Microsoft and Google Want to Let Artificial Intelligence Loose on Our Most Private Data
New ways to use machine learning without risking sensitive data could unlock new ideas in industries like health care and finance.
April 19, 2016
The recent emergence of a powerful machine-learning technique known as deep learning has made computing giants such as Google, Facebook, and Microsoft even hungrier for data. It’s what lets software learn to do things like recognize images or understand language.
Yet many problems where deep learning could be most valuable involve data that is hard to come by or is held by organizations that are unwilling to share it. And as Apple CEO Tim Cook puts it, some consumers are already concerned about companies “gobbling up” their personal information.
“A lot of people who hold sensitive data sets like medical images are just not going to share them for legal and regulatory concerns,” says Vitaly Shmatikov , a professor at Cornell Tech who studies privacy. “In some sense we’re depriving these people from the benefits of deep learning.”
Shmatikov and researchers at Microsoft and Google are all working on ways to get around that privacy problem. By providing ways to use and train the artificial neural networks used in deep learning without needing to gobble up everything, they hope to be able to train smarter software, and convince the guardians of sensitive data to make use of such systems.

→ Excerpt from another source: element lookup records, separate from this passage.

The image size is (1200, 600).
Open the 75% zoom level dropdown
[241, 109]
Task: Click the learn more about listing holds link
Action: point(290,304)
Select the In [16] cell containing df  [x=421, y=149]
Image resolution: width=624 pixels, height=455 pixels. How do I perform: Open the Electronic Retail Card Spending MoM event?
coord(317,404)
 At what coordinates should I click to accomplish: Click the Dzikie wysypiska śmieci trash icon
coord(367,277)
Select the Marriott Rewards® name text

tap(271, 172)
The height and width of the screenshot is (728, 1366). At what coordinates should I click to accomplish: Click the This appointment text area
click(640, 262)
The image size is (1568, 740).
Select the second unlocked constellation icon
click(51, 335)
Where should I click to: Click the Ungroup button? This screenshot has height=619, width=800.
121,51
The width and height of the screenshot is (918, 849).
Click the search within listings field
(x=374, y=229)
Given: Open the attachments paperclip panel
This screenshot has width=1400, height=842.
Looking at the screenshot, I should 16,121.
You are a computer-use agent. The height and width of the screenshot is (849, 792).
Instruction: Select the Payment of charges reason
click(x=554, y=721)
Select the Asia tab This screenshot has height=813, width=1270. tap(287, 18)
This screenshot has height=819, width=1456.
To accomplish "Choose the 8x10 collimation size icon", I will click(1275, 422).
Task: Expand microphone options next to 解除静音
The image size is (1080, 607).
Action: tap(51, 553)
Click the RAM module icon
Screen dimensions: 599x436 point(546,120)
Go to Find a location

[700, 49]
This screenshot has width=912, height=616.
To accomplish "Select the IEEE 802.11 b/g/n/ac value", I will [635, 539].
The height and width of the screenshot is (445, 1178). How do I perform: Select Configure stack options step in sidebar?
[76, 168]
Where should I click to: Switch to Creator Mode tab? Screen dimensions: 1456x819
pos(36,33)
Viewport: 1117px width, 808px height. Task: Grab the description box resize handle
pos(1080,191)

Shmatikov and colleague Reza Shokri are testing what they call “ privacy-preserving deep learning .” It provides a way to get the benefit of multiple organizations—say, different hospitals—combining their data to train deep-learning software without having to take the risk of actually sharing it.
Each organization trains deep-learning algorithms on its own data, and then shares only key parameters from the trained software.